In deze zaak heeft AirHelp Limited, een rechtspersoon naar buitenlands recht gevestigd in Hong Kong, een vordering ingesteld tegen Deutsche Lufthansa A.G., gevestigd in Keulen, Duitsland, wegens compensatie na de annulering van een vlucht. De annulering vond plaats op 4 februari 2020, waarbij de passagiers van Amsterdam-Schiphol naar München zouden worden vervoerd met vluchtnummer LH2301. AirHelp heeft de vordering ingesteld op basis van de Verordening (EG) nr. 261/2004, die compensatie regelt voor luchtreizigers bij annuleringen. De vervoerder, Lufthansa, heeft de annulering verdedigd door te stellen dat deze het gevolg was van buitengewone omstandigheden, namelijk slechte weersomstandigheden in München, die de uitvoering van de vlucht verhinderden.
De kantonrechter heeft vastgesteld dat de vlucht inderdaad is geannuleerd, maar dat Lufthansa niet voldoende heeft aangetoond dat de annulering het gevolg was van buitengewone omstandigheden. De rechter oordeelde dat de vervoerder niet kon bewijzen dat de weersomstandigheden zodanig waren dat de annulering gerechtvaardigd was. AirHelp heeft betwist dat er sprake was van slechte weersomstandigheden en heeft bewijs geleverd dat andere vluchten wel zijn uitgevoerd.
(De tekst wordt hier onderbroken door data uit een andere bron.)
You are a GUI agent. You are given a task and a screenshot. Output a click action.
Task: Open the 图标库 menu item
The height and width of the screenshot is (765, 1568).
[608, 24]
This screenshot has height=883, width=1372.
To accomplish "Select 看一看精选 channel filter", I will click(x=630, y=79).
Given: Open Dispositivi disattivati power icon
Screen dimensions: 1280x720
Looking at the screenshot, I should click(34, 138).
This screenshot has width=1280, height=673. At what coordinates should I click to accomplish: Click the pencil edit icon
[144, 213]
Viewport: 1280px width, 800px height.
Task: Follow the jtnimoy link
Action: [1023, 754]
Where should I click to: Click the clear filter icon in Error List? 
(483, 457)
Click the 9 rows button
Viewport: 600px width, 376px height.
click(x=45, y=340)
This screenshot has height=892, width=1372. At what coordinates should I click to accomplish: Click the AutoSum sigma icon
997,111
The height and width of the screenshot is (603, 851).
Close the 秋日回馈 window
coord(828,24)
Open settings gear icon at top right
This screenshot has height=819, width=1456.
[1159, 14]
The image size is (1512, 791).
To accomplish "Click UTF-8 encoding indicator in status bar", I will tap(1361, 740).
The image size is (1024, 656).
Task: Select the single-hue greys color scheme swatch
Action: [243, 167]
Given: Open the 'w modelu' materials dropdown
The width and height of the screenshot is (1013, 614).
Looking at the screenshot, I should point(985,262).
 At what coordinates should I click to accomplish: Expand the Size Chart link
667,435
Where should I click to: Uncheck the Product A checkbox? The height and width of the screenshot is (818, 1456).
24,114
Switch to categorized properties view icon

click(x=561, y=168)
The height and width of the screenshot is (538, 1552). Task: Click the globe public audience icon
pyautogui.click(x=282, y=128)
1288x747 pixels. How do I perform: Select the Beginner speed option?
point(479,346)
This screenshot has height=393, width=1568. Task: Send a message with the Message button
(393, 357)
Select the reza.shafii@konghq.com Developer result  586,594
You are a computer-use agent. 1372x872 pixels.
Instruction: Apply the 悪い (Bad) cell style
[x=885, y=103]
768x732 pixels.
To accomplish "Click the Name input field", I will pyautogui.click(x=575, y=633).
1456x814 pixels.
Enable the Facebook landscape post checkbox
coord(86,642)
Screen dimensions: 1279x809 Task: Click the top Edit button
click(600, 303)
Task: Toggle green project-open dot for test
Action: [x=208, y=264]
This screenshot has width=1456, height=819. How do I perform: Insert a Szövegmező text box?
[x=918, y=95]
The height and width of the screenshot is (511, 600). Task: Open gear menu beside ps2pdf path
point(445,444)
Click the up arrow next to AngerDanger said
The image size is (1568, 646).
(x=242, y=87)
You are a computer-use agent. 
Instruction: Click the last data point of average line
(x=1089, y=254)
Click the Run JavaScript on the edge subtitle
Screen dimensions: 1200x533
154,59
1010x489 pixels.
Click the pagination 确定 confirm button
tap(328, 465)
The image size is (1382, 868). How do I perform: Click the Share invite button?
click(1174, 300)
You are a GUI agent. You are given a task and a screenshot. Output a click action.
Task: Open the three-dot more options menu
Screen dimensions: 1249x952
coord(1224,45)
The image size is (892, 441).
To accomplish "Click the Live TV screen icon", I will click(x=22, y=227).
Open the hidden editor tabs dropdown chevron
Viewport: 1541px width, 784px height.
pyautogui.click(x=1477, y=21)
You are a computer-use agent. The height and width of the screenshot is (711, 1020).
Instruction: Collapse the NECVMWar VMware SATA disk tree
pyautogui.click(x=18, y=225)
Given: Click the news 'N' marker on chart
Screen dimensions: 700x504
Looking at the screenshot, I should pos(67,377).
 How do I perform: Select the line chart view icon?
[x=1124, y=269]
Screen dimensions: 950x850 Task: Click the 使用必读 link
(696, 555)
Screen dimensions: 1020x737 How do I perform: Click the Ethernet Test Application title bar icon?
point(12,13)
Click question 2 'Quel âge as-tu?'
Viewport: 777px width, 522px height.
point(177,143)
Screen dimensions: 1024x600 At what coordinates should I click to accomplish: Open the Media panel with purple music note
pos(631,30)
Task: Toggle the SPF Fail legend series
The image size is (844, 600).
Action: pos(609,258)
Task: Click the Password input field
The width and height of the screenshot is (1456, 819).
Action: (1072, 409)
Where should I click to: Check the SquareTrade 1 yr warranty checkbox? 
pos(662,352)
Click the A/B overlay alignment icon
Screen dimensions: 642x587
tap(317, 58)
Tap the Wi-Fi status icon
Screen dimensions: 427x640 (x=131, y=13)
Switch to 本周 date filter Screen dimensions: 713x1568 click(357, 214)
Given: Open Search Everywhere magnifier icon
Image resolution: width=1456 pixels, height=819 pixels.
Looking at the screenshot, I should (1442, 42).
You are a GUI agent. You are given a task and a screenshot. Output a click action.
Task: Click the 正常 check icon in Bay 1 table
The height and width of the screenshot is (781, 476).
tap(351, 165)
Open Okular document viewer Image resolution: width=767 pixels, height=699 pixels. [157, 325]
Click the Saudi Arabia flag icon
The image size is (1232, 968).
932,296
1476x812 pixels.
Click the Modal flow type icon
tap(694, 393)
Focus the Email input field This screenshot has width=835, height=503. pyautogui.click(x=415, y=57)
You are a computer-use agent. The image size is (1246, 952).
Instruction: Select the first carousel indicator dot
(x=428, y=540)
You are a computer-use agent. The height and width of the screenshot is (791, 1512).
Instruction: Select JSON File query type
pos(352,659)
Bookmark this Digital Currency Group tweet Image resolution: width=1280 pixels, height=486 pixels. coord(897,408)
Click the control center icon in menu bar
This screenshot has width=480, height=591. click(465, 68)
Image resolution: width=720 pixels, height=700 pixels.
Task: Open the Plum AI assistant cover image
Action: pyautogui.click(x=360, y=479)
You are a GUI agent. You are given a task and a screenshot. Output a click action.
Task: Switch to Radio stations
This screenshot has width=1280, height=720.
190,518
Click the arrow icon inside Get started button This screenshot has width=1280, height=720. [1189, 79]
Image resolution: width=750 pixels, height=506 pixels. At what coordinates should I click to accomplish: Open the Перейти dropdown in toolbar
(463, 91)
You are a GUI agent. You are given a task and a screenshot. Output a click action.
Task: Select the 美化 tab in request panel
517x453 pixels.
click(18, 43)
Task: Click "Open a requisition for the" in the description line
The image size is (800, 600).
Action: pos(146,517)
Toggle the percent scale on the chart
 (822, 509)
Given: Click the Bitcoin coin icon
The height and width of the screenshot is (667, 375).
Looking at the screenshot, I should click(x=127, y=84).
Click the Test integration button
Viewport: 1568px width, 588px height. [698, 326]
De kantonrechter heeft geconcludeerd dat Lufthansa niet heeft aangetoond dat de annulering noodzakelijk was en heeft de vordering van AirHelp toegewezen.
De kantonrechter heeft Lufthansa veroordeeld tot betaling van € 500,00 aan AirHelp, vermeerderd met wettelijke rente vanaf de datum van de vlucht. Daarnaast zijn de proceskosten aan de zijde van AirHelp toegewezen, omdat Lufthansa ongelijk kreeg in deze zaak. Het vonnis is uitvoerbaar bij voorraad verklaard.